Ok, try this on for size.  The application is the integral software portion of a dedicated NT system which has one purpose, running the application and doing what the application does.  One of the most important aspects of the application is being able to load and view up to, and most often, 36 14MB size images.  The images don't always come in from files and often come in via the driver for custom PCI or Firewire hardware.  This hardware is very application specific not a general purpose board sold for other purposes.
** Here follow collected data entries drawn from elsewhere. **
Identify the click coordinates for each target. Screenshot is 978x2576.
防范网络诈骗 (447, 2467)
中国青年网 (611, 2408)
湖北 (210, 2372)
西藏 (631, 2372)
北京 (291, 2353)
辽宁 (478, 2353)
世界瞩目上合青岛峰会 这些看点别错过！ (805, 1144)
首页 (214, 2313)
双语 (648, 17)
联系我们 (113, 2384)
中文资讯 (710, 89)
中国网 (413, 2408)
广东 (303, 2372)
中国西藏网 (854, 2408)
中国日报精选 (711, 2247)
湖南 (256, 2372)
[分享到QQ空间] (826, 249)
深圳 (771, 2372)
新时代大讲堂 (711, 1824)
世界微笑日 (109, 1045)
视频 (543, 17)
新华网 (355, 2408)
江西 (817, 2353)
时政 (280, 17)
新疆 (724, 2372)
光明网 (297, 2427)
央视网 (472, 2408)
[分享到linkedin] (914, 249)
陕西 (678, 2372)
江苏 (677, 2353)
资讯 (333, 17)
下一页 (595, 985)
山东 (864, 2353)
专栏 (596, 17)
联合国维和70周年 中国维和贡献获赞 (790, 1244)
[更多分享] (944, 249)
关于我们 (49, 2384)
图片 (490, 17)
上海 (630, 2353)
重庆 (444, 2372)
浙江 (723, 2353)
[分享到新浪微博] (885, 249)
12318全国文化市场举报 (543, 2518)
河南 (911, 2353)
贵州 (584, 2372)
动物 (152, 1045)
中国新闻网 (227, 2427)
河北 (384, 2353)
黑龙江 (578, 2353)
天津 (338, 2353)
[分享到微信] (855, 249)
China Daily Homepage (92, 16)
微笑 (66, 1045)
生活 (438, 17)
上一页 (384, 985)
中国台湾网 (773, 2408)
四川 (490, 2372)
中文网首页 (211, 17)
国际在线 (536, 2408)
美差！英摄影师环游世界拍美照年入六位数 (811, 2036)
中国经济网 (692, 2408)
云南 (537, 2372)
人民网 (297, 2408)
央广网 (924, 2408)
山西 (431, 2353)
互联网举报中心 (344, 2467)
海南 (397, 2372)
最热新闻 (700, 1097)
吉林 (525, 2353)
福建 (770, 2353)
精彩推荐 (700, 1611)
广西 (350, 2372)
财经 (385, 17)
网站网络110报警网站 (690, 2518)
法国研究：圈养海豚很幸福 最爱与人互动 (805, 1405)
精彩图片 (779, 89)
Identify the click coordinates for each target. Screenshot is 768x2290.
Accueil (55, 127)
Each image gets tiled as a thumbnail in a proof sheet window.  The thumbnail size can be changed to be any one of five sizes.  When the user clicks on any one of the thumbnail images, we want to display a portion of the 14MB image in a view window.  We don't want the user to wait to view while the images load from or to a file.  Keep in mind that the user will 90 % of the time be viewing most or all of the images in rapid succession.  The viewing may occur in order or out of order.  Specific routines to process the images will be happening concurrently.

Put another way, the images come in rapid fire from hardware.  They are displayed as thumbnails.  The user will immediately view one or more images in quick succession.  Concurrent threads will run algorithyms on each image.  Some of the images will get saved to disk.  Saving of images to disk should run most of the time as a background operation so as to minimally impede the workflow of viewing and applying algorythyms to the images.

Still think I shouldn't lock the memory?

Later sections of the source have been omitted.